P&O Ferries redundancies part of wider problems

The fury over the redundancy of 800 staff by the subsidiary of DP World, P&O Ferries, is unsurprising, but the issues that underlie it are current in many parts of the world. The attraction, or rather, compulsion to employ cheaper labour in shipboard roles is simply too strong for managements to dismiss it. In fact, exactly the same issue arose in 2005, when one of P&O Ferries’ competitors, Irish Ferries, made 543 of its shipboard staff redundant in a remarkably similar manner. It employed staff from outside the Irish Republic as P&O is employing workers from outside the UK. This must have reduced Irish Ferries’ direct labour costs, putting pressure on its competitors which include P&O Ferries. However, it should necessarily be assumed that wage costs are the main source of P&O Ferries’ problems.

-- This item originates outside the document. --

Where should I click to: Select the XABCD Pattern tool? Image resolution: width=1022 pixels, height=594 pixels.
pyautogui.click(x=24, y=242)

P&O Ferries, which is in a different part of the DP World to the other P&O businesses, operates a network of ferry services across the British Isles and the North Sea. The operation has been troubled for some time, with losses over the past several years culminating in an expected loss of £100m in 2021, according to a statement by P&O Ferries. The impact of COVID-19 must have made things worse, however, the trajectory of the business has been downwards, which is a contrast to major rivals such as DFDS which continue to see profits rise. P&O Ferries also has substantial pension liabilities.

P&O Ferries’ parent, DP World, is hardly financially stressed. Two weeks ago, the company announced results that saw revenue rise by 26% to US$10bn and EBITDA up by 15% to US$3.8bn, a margin of 35.5%. However, having a persistently loss-making subsidiary is hard to tolerate over the long-term. The problem is P&O Ferries is a useful part of DPWorld’s non-container logistics presence in Europe and shutting it down would be a significant reverse for DP World’s strategy of diversification. Some form of sale or acquisition may be a longer-term solution.